Pamplona.- Vestidas de blanco y con el pañuelo rojo al cuello, miles de personas asistieron este viernes en el centro de Pamplona al tradicional "chupinazo", el petardo que da comienzo oficialmente a las fiestas de San Fermín, el acontecimiento taurino más famoso de España.

El grito de "¡Viva San Fermín!" en la Plaza Consistorial de la capital navarra dio inicio a mediodía a nueve días de fiesta recibidos entre el jolgorio y litros de cerveza y sangría.

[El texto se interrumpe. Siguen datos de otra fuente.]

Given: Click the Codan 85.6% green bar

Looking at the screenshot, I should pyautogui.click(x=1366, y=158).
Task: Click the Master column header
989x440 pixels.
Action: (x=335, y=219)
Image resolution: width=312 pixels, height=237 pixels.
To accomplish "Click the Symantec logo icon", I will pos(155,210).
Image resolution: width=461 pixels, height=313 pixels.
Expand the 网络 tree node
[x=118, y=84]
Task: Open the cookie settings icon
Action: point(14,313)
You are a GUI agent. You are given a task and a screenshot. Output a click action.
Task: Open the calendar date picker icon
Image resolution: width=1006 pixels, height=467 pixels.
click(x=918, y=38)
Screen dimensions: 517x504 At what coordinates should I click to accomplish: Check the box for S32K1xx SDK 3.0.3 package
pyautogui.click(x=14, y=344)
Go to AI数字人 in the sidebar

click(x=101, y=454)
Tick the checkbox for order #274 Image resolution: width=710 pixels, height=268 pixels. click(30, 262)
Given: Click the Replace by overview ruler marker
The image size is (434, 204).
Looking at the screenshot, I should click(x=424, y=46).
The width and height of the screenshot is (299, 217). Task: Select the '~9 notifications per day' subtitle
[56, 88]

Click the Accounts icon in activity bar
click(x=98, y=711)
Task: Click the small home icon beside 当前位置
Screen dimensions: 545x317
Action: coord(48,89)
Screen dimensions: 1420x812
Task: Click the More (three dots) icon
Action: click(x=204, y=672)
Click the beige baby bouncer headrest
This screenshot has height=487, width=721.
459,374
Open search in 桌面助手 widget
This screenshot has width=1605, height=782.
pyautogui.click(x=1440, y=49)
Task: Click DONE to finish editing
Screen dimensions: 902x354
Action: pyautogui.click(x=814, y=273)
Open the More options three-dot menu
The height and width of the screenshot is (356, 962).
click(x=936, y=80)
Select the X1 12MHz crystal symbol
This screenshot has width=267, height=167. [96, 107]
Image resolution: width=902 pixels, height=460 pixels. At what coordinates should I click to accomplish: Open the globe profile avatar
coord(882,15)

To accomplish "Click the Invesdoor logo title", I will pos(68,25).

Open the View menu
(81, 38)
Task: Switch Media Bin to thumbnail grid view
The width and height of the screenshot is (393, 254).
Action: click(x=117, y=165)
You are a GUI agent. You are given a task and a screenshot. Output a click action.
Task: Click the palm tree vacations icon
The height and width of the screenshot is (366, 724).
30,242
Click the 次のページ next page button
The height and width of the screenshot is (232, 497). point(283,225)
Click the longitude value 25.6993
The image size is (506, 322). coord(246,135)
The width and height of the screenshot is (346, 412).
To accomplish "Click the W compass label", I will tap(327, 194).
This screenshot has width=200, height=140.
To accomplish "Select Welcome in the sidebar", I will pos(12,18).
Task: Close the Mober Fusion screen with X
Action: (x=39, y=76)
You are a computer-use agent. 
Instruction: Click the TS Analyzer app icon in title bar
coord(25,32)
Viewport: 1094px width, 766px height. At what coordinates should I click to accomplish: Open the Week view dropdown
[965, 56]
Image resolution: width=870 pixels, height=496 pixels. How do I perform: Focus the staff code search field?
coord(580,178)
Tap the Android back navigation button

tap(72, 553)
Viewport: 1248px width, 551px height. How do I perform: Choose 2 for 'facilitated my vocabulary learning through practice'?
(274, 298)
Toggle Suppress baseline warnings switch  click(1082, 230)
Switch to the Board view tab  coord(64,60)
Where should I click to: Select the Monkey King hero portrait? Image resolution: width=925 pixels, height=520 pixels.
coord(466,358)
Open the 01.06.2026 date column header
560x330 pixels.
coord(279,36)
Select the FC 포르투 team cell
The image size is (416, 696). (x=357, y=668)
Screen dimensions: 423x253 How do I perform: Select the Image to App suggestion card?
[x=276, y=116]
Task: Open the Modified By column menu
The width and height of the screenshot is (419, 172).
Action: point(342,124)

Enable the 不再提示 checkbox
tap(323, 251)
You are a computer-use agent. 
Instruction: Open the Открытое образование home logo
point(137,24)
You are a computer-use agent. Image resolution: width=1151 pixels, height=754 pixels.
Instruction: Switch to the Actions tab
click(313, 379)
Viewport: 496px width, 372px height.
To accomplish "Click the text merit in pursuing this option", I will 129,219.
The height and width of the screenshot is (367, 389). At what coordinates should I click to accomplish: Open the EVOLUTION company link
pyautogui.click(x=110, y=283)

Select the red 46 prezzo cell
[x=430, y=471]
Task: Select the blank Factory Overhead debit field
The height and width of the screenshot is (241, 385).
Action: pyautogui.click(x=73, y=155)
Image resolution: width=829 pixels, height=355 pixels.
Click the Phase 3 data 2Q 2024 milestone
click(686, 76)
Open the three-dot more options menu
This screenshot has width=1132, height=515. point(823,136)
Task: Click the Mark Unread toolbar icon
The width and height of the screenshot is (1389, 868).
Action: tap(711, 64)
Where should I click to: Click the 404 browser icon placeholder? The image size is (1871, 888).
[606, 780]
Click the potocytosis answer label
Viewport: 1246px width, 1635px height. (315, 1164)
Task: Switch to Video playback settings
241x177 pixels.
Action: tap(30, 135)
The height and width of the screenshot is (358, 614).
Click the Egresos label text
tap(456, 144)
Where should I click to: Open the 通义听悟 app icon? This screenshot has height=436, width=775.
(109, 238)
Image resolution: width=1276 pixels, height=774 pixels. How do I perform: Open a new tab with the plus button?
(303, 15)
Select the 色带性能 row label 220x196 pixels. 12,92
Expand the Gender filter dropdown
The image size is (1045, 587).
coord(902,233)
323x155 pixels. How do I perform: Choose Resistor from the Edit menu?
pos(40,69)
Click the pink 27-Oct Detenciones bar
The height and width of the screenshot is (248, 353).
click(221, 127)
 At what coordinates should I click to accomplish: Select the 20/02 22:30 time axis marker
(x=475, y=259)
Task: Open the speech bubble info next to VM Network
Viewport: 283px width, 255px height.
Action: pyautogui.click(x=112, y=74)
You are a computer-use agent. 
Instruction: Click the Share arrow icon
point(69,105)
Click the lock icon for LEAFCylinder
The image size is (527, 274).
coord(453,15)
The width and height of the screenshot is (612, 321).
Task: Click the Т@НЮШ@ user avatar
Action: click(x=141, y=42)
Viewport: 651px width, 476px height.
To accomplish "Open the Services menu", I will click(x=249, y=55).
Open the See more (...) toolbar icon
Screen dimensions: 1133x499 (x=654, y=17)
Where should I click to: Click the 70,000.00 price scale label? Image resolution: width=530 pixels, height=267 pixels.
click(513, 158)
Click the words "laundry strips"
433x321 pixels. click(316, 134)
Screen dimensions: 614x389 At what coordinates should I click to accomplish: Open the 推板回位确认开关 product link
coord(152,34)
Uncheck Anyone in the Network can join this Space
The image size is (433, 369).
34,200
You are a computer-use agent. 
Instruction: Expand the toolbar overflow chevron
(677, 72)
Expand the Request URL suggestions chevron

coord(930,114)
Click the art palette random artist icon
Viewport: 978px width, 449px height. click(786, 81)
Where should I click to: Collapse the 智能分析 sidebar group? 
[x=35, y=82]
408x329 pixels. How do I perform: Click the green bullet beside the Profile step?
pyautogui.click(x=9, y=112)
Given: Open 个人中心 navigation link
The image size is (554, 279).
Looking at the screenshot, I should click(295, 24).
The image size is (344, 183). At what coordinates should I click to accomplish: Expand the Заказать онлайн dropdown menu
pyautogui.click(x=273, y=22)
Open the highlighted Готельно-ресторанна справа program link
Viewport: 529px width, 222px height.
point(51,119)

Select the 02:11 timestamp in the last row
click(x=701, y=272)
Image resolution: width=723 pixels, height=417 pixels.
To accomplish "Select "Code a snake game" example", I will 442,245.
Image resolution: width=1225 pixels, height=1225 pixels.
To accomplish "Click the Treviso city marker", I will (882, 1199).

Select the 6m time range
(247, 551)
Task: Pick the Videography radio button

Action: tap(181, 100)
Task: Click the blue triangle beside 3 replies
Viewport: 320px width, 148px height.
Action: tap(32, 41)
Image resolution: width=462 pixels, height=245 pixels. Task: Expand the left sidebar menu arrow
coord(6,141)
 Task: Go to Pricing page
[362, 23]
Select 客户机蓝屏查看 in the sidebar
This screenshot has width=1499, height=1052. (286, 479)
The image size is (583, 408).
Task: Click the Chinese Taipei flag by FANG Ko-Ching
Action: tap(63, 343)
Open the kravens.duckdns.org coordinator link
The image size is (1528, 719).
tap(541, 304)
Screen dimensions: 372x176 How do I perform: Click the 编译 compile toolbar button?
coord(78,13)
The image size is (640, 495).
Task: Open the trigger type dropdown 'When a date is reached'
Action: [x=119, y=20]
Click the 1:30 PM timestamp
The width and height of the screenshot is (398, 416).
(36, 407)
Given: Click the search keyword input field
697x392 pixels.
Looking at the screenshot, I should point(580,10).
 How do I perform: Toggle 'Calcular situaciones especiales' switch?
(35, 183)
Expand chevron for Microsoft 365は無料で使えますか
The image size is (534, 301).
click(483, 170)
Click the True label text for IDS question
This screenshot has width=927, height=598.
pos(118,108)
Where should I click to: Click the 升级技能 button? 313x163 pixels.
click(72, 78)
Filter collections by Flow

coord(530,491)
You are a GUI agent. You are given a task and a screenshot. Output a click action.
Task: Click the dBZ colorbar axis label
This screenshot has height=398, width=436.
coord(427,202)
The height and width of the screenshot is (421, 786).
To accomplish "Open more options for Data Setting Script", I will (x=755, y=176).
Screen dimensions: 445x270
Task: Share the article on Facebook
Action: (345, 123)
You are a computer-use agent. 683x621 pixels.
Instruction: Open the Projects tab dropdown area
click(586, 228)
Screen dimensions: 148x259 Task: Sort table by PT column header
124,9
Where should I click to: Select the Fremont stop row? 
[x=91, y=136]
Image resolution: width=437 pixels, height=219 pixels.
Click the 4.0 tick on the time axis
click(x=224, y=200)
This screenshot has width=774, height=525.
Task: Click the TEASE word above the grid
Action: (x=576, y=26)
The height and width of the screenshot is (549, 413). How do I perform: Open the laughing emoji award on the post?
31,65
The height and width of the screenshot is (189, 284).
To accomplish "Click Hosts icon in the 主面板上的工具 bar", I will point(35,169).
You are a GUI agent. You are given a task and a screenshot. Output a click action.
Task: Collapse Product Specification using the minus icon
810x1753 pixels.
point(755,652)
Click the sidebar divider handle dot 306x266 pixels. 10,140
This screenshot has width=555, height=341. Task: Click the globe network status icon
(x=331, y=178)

"Esto es una locura, una locura total ¡Me encanta!", decía Louise Haley, una joven de 28 años con el pelo y la ropa cubiertos de vino que viajó desde Australia para la fiesta pamplonesa.

La celebración empezó pronto para algunos de los asistentes, muchos de ellos venidos del mundo entero, que esperaban por las estrechas calles de adoquines y las plazas de la ciudad con vasos llenos de alcohol y entonando canciones.

"Así debería ser el desayuno", decía John Moorse, un turista californiano de 26 años, junto a varios amigos sentados ante una mesa con un paquete de dónuts y una jarra de cerveza.

Los festejos, que surgieron en la Edad Media, incluyen procesiones religiosas, bailes tradicionales, conciertos y bebida durante todo el día. Los bares pueden estar abiertos hasta las 6 de la mañana.

Pero la actividad estrella son los encierros diarios, que cada mañana a partir de las 08H00 ponen a correr a cientos de personas a lo largo de 850 metros hasta la plaza de toros de la ciudad. El reto: no ser alcanzados por los seis toros de media tonelada y afilados cuernos que comparten el recorrido con ellos.

Los más valientes -o los más imprudentes- corren próximos al asta del toro, intentando en todo momento evitar las cornadas.

La primera jornada de la fiesta este viernes se vio empañada durante la llamada Marcha a Vísperas, que quedó suspendida a los pocos minutos de iniciarse por los incidentes en los que resultó herido un policía al recibir una botella en la cara.

CORNADAS, CAÍDA Y BLOQUEOS

El primer encierro, que normalmente es el más concurrido, está previsto el sábado 7 de julio.

Ander Goyoaga, un fontanero en paro de Bilbao que ya participó en seis encierros en años anteriores, planea repetir en esta ocasión.

"Es una sensación increíble, tu corazón empieza a latir más rápido. Cada vez digo que esta será la última, pero luego no resisto no hacerlo de nuevo", dijo.

Se considera que los encierros comenzaron a celebrarse cuando los carniceros acudían a la festividad de San Fermín corriendo delante del ganado.

Decenas de participantes resultan heridos cada año, aunque la mayoría de los daños no se producen por cornadas, sino por caídas, bloqueos, o por animales que pasan por encima de las personas que quedan en el suelo.

La última muerte tuvo lugar hace tres años, cuando un toro clavó sus cuernos a un español de 27 años en el cuello, el corazón y los pulmones.

Las autoridades de la ciudad prevén que alrededor de medio millón de personas acudan a la capital navarra, de 200.000 habitantes, hasta el 14 de julio, y que los festejos dejen más de 70 millones de euros este año.

"Vi las imágenes en la televisión y tenía que venir. Esta debe ser la fiesta más salvaje del mundo", contó el británico David Higgins, de 25 años, quien vino con tres amigos.

En 2011 participaron en total en los ocho encierros de San Fermín 20.500 personas, la mayoría hombres de entre 18 y 35 años, según el Ayuntamiento de Pamplona. Casi la mitad de los participantes eran de fuera de España, siendo Estados Unidos, Australia y Reino Unido los principales países de origen.